[PROVIDED DATA]

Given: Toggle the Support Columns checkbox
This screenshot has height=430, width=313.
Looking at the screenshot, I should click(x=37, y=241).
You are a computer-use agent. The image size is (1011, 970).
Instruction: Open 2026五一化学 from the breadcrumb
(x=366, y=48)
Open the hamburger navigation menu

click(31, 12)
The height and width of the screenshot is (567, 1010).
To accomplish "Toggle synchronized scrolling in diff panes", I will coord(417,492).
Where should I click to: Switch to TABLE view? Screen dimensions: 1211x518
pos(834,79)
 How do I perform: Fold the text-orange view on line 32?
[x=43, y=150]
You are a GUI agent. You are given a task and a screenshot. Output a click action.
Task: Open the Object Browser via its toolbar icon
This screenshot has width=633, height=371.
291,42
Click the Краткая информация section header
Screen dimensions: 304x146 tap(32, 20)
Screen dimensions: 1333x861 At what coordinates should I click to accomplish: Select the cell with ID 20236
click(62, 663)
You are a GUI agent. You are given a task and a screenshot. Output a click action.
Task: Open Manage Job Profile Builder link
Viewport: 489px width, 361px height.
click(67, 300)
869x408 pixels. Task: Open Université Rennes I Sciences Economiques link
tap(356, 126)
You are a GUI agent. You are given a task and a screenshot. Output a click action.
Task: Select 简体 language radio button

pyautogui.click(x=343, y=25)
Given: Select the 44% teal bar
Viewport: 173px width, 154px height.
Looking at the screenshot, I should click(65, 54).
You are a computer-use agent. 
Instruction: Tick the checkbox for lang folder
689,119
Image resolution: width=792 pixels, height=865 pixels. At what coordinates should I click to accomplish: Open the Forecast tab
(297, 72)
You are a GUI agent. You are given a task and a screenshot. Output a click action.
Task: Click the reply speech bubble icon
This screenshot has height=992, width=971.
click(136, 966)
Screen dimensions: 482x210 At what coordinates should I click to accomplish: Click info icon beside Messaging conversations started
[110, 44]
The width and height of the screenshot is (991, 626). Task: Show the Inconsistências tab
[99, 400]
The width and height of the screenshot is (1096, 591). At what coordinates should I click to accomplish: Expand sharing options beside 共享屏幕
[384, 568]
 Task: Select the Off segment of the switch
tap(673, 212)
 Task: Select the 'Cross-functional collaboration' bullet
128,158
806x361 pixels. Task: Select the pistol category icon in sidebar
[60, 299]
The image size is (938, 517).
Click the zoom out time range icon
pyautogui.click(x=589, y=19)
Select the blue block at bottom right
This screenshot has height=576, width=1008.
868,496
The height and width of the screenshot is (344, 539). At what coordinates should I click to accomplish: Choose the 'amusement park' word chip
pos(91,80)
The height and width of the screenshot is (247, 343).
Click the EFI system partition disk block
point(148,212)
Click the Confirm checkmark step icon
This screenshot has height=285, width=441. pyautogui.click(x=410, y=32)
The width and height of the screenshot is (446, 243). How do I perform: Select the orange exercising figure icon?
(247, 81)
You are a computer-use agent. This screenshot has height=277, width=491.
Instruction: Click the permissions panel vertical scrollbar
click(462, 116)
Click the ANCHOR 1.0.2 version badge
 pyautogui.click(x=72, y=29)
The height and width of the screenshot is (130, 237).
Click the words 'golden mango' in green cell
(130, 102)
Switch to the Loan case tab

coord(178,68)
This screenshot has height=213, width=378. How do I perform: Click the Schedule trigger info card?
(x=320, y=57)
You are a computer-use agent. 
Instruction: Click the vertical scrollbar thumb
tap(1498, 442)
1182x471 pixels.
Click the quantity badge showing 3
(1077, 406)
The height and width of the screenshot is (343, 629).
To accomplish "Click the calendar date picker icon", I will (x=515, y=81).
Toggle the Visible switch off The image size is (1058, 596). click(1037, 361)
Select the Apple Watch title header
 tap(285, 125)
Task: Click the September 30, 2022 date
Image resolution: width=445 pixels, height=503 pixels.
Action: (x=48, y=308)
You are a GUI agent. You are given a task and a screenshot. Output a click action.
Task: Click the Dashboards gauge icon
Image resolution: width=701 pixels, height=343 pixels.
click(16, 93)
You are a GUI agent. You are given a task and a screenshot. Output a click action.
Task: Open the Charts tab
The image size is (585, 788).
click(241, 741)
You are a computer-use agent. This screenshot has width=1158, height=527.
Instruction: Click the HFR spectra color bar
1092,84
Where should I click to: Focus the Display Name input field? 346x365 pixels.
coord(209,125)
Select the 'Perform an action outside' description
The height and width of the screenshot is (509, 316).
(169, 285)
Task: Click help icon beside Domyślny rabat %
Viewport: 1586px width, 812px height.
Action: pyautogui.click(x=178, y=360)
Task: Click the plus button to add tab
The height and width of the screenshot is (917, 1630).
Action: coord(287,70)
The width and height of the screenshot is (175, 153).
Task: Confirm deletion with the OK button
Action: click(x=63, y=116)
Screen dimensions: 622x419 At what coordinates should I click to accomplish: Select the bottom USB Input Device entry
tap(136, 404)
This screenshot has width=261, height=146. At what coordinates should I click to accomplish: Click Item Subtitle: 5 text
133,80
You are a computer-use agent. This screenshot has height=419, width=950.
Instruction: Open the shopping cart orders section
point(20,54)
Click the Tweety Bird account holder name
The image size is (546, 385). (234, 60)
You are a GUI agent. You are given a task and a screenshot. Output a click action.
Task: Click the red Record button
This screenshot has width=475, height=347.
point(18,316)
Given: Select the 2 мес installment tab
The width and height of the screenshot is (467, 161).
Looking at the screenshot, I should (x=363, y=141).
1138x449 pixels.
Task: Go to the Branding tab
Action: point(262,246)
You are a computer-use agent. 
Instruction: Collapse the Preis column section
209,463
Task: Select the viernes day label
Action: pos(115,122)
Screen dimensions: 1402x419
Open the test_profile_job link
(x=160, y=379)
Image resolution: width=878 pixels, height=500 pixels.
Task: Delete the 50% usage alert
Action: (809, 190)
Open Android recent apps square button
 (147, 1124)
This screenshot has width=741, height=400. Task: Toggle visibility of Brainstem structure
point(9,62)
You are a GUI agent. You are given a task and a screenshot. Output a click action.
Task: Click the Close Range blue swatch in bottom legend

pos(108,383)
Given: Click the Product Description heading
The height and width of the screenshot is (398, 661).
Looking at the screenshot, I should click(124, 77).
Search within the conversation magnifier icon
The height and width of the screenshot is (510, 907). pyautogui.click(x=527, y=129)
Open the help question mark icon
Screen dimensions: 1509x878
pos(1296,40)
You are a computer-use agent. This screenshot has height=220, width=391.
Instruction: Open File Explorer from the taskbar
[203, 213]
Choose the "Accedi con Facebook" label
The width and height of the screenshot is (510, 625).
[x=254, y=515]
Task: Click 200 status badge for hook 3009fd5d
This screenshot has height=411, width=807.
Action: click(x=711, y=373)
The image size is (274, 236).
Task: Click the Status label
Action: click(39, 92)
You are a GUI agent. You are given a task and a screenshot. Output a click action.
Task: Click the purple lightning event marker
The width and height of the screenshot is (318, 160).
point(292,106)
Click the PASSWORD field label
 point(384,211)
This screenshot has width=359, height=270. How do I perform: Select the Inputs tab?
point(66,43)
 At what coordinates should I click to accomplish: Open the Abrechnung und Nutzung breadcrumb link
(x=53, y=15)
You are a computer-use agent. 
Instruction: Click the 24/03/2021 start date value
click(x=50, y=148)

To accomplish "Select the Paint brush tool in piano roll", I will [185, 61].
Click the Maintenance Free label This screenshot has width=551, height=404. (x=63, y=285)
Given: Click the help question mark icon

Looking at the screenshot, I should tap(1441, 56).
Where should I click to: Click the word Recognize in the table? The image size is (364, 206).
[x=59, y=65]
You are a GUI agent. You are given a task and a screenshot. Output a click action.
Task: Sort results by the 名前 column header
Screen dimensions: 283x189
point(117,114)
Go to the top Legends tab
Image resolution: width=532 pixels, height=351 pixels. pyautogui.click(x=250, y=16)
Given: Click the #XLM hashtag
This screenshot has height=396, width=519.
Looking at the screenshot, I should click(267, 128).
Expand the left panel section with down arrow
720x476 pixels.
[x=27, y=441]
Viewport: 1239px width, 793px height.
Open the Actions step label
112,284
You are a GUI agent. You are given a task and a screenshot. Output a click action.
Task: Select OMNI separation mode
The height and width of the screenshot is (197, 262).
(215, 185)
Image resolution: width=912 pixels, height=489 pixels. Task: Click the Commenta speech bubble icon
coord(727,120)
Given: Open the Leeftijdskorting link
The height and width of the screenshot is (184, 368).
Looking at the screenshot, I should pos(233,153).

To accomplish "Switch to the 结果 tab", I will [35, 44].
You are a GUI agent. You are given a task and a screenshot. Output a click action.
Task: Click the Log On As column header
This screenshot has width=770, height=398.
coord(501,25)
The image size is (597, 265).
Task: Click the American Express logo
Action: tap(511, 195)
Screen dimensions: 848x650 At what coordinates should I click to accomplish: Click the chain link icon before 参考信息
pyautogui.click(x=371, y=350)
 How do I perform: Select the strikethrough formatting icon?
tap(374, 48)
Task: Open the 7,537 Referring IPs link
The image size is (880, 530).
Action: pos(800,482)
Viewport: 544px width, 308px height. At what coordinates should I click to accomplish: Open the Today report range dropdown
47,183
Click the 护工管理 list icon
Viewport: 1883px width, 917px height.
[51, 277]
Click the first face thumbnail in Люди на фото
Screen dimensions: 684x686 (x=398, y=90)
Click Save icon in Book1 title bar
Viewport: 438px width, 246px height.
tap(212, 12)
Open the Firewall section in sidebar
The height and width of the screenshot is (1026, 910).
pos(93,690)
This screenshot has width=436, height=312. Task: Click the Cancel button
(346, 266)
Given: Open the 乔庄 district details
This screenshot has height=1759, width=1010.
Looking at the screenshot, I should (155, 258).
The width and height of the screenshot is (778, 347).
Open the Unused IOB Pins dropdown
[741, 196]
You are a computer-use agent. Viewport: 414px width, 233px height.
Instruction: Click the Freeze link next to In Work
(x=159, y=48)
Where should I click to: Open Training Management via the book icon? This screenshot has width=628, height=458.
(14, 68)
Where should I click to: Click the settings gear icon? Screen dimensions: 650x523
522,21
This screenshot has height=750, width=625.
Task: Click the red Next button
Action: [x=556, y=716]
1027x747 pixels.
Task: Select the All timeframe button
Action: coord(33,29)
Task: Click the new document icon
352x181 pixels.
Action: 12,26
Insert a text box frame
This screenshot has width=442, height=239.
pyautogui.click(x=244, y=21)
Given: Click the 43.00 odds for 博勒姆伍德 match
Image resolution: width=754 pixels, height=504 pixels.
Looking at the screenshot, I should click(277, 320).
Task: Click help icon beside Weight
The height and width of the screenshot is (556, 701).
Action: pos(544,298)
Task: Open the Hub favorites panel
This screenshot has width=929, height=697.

[/PROVIDED DATA]

-- PROBLEM REQUIREMENTS --
Line count for "will": determine it from the data and answer with the number by itself.

-- TASK RESPONSE --
4